Please repeat the entries exactly as they appear and omit any images.
Exercise input: Begin
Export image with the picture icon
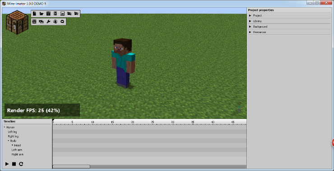The height and width of the screenshot is (171, 334). coord(62,14)
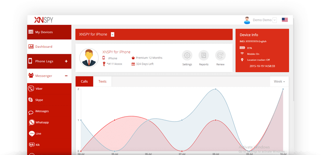Screen dimensions: 321x155
Task: Expand the Phone Logs section
Action: point(66,61)
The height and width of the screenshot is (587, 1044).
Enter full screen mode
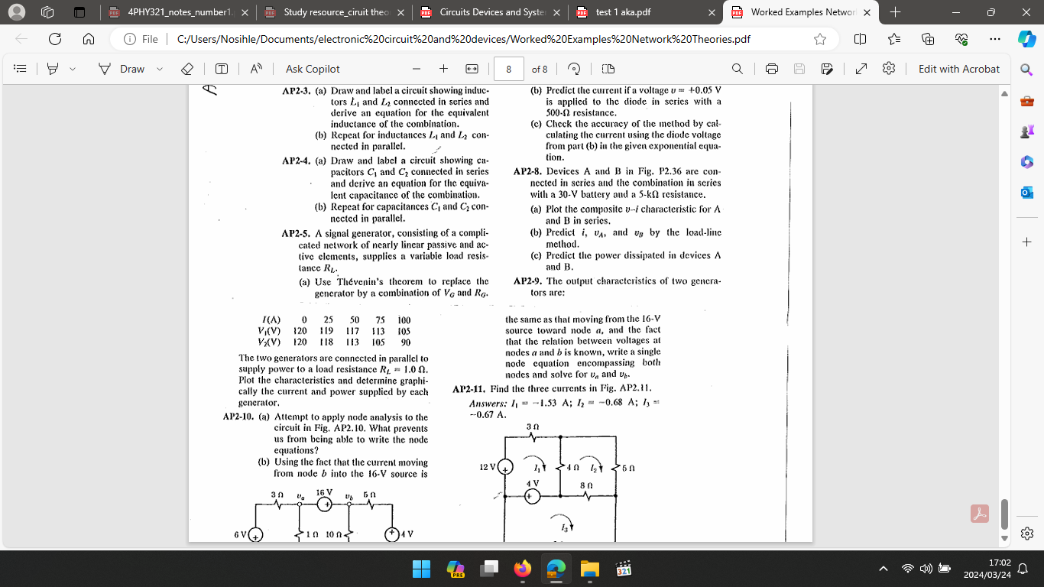click(x=861, y=69)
Exercise input: End
#### Your response:
Export image with the picture icon
The height and width of the screenshot is (171, 334). coord(62,14)
Screen dimensions: 321x155
Task: Expand the Phone Logs section
Action: point(66,61)
The height and width of the screenshot is (587, 1044).
Enter full screen mode
click(x=861, y=69)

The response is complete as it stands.